The Boulder and Stillwater Rivers can produce on nymphs in the larger pools in the afternoons, but are still very, very cold. They get better in early May and hold on longer than the Yellowstone before entering runoff. They may be fishable as late as June 1 before the heavy melt hits.

The Lower Madison River will produce on crayfish and BWO nymphs as well as San Juan Worms, but will be a much more enticing destination around mid-May when it fishes great but the Yellowstone blows out from snowmelt.

The Paradise Valley Spring Creeks may still produce some BWO hatches, but will slow down sharply once extended warm weather hits and reduces these hatches. Sometime in early May through mid-June is something of a dead spot on the creeks, when midges, streamers, and occasional sparse BWO hatches are all that occur to interest the fish. Mid-June is when PMD hatches begin and really get the fish interested.
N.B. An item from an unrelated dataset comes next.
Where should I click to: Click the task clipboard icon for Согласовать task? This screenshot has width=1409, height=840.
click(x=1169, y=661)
Private Lakes are on hold due to the cold weather. If you fish them, fish large leeches and San Juan Worms either on a slow sinking line or twitched under indicators. Note that access ranch roads may be very messy due to rain and snowmelt and require high-clearance vehicles with knobby tires and 4WD. Our first lake trips will probably not take place until the Yellowstone blows out around mid-May, or possibly even later.

The Missouri River is fishing well on swung streamers, nymphs imitating sowbugs, scuds, eggs, and BWO, as well as combos of the above. If fishing “Land of Giants” stick to “eggy” flies or even egg patterns. If fishing below Holter Dam, more techniques will work and some dry fly fishing is possible.
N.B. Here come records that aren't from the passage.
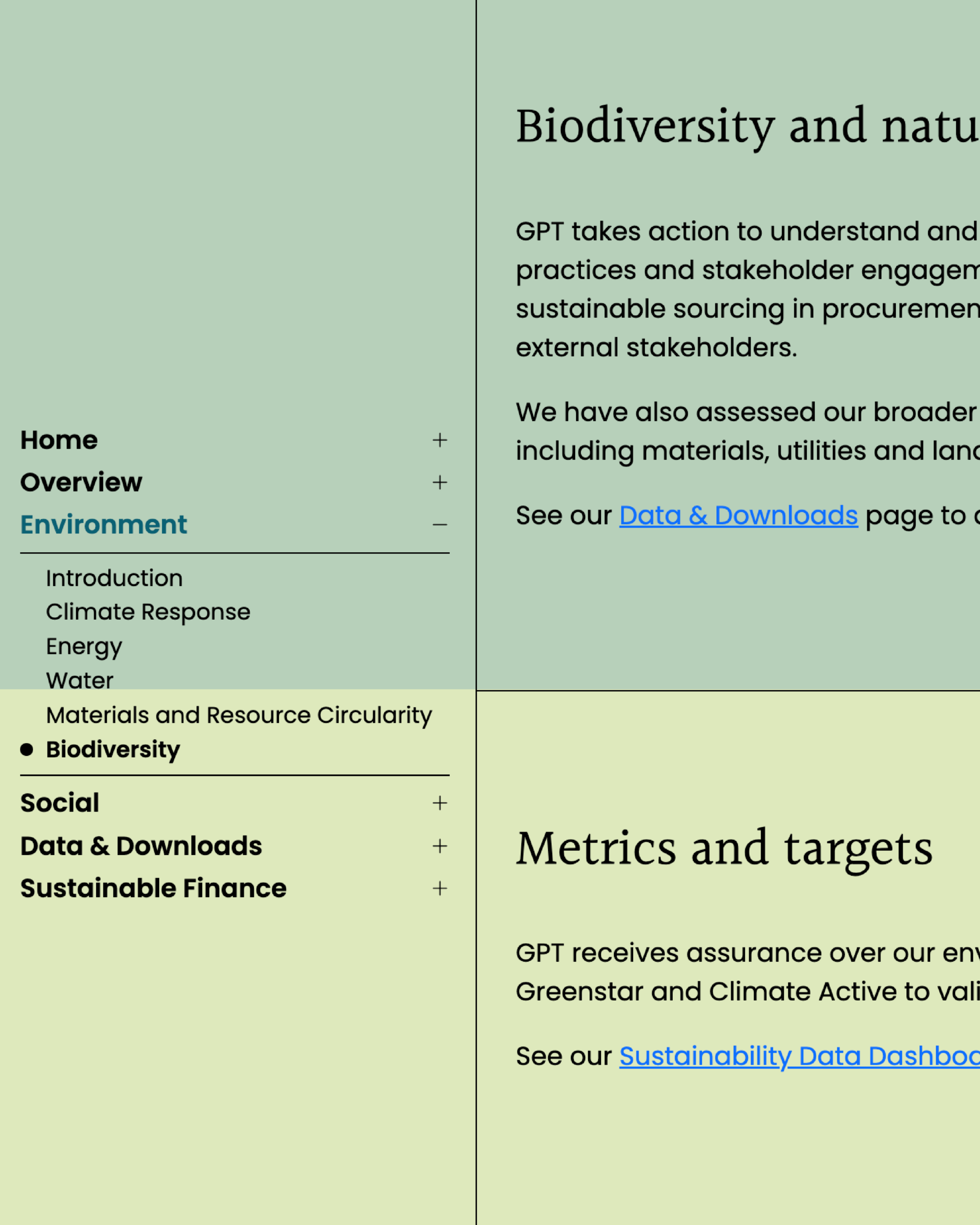This screenshot has width=980, height=1225.
Task: Expand the Home section plus icon
Action: [440, 440]
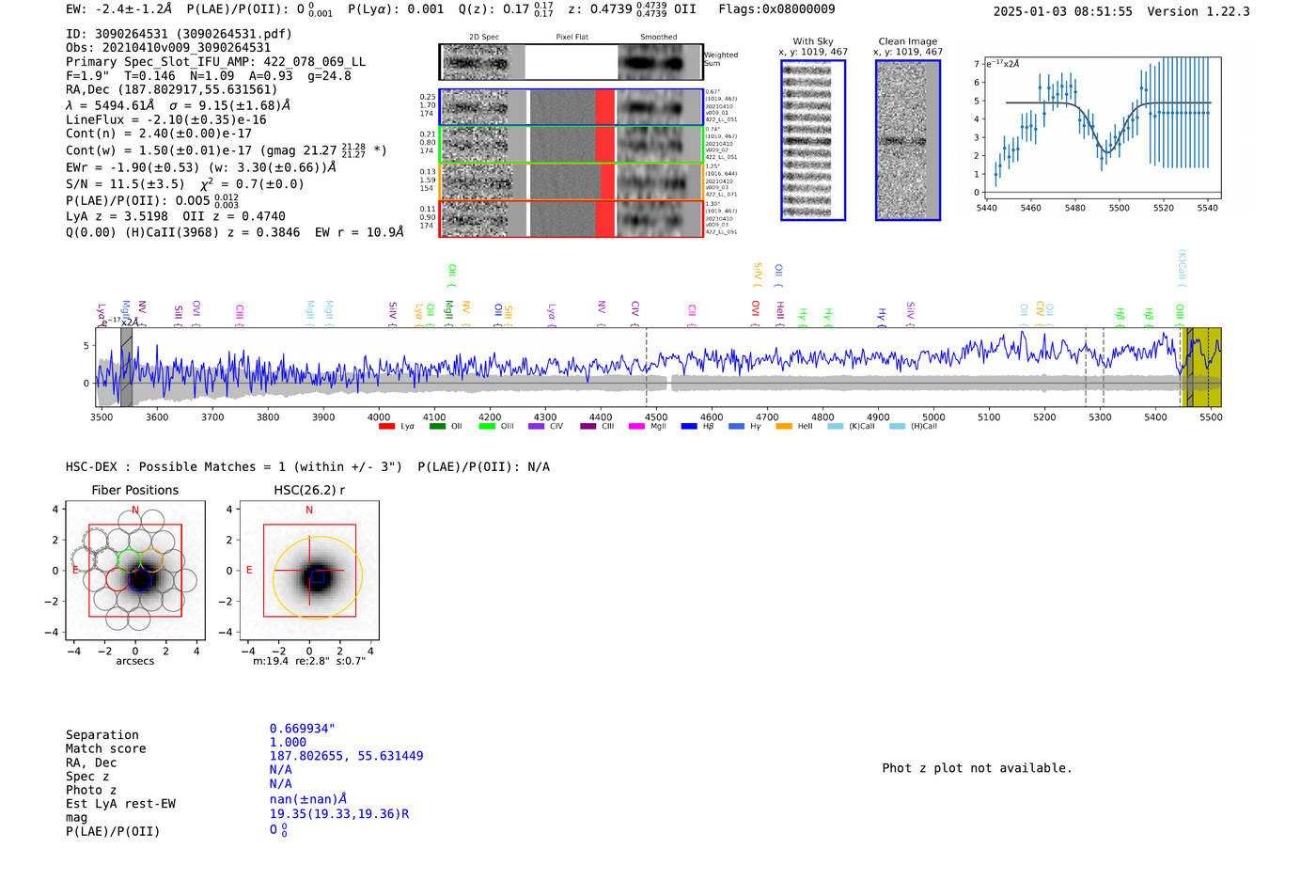Click the gray shaded band near 3550
The image size is (1316, 896).
pos(126,367)
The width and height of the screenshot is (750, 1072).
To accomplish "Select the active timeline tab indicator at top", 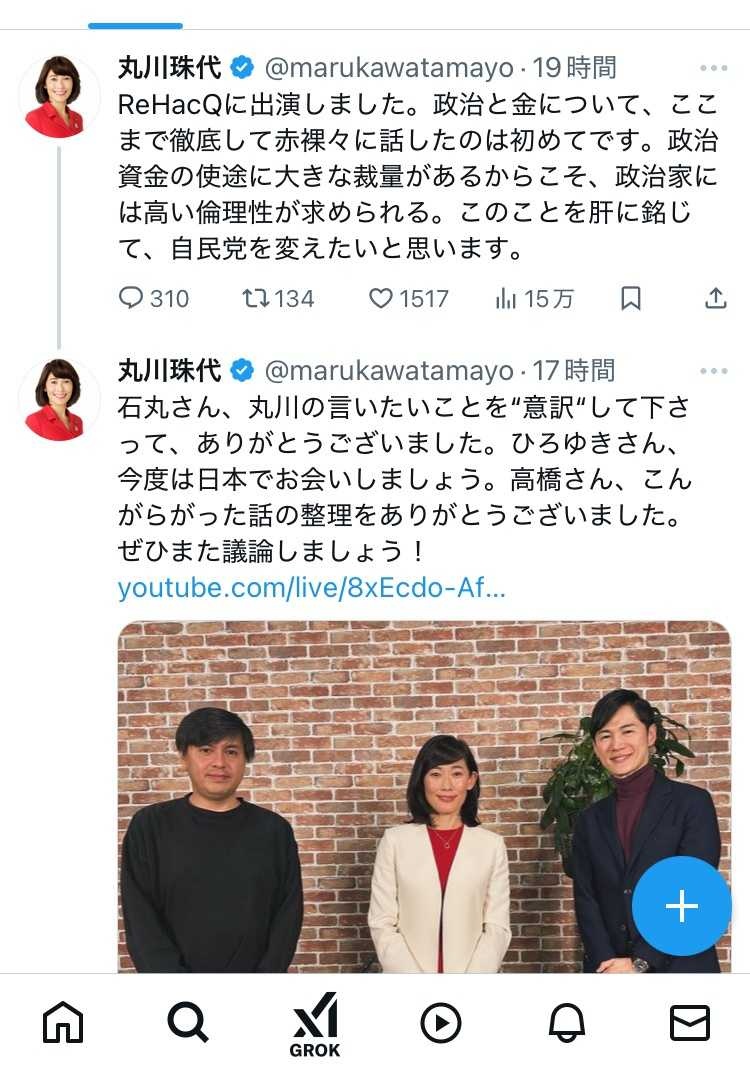I will point(135,26).
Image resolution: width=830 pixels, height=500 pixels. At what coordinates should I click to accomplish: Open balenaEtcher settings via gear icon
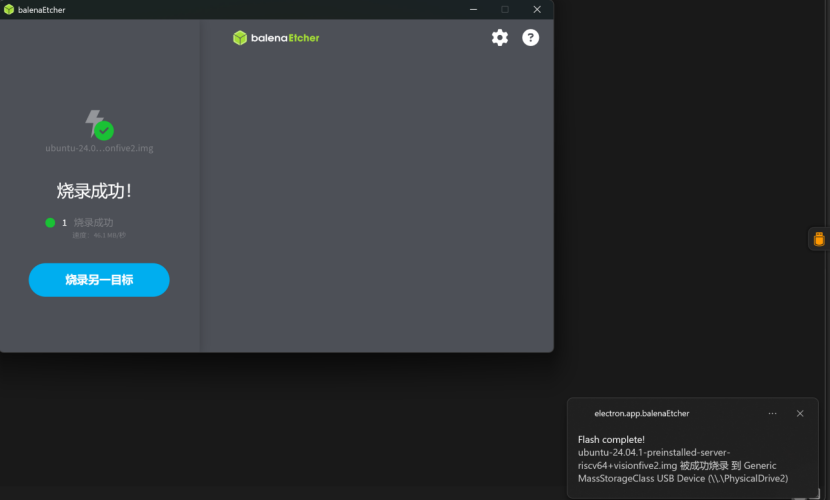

Montana Public Lakes usually fish very well by now, but the cold, wet, windy weather has kept us from checking them out. Look for false-spawning stocked trout on windswept rocky areas on all lakes, especially where the stocking trucks dumped them (near boat ramps, usually). Lakes with natural inflow will probably have good numbers of trout as well, some stocked and some wild. Fish streamers, leeches, and chironomid pupae. Hatches will improve on some lakes in late May and early June. We are getting a new-to-us power boat sometime this spring and hope to have it modified in time to do some lake fishing in June, though we won’t be offering guided trips with it this season.

Yellowstone Park opens for the season May 28. We expect the Firehole, Gibbon, Madison, and possibly the Gardner and Grand Canyon stretch of the Yellowstone to be clear enough to fish.

Look for our next Montana fishing report when the spring runoff starts on the Yellowstone River.